(Aim of the task): For the entries below, report the number of lines where the string "each" appears, and only that number.

(Information given):
━━━━━━━━━━━━━━━━━━━━

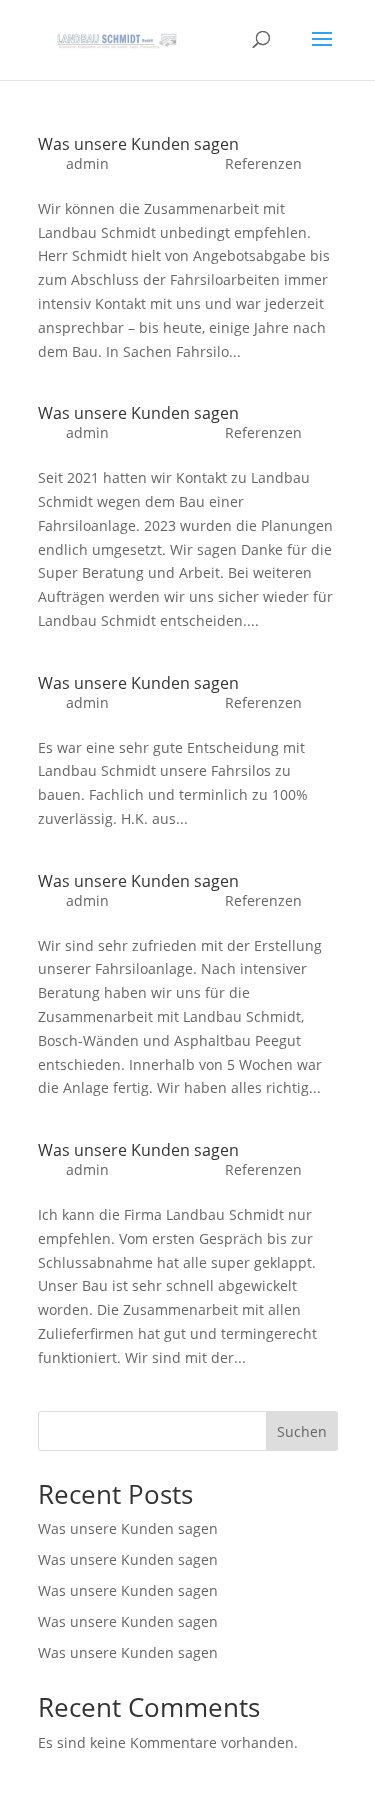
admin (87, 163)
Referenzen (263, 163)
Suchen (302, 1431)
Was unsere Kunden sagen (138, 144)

━━━━━━━━━━━━━━━━━━━━

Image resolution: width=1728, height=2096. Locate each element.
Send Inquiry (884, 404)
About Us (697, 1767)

━━━━━━━━━━━━━━━━━━━━

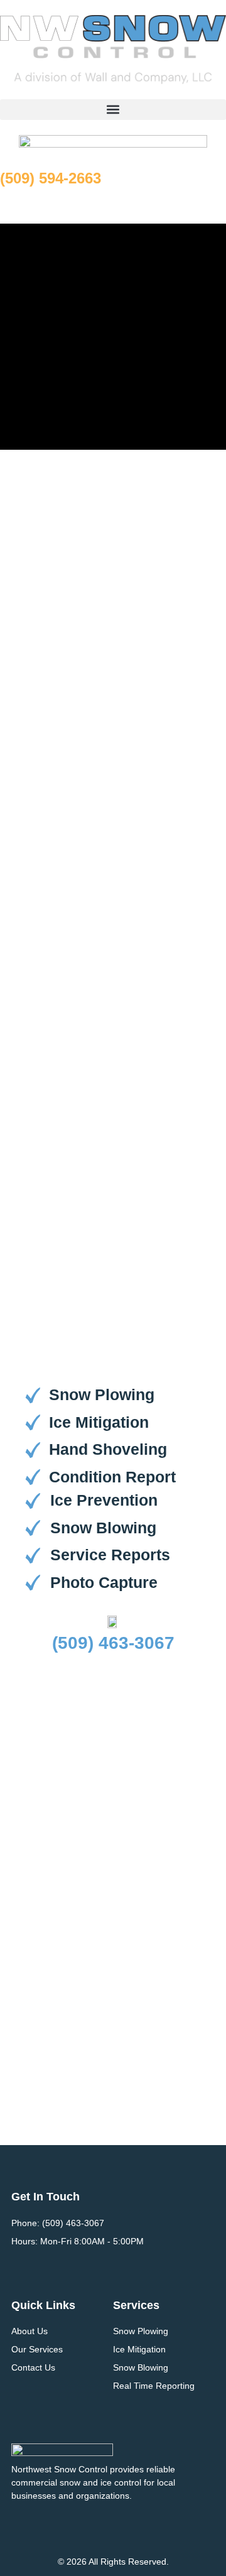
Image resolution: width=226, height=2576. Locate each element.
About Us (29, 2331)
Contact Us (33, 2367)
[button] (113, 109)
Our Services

━━━━━━━━━━━━━━━━━━━━

(Written answer): 2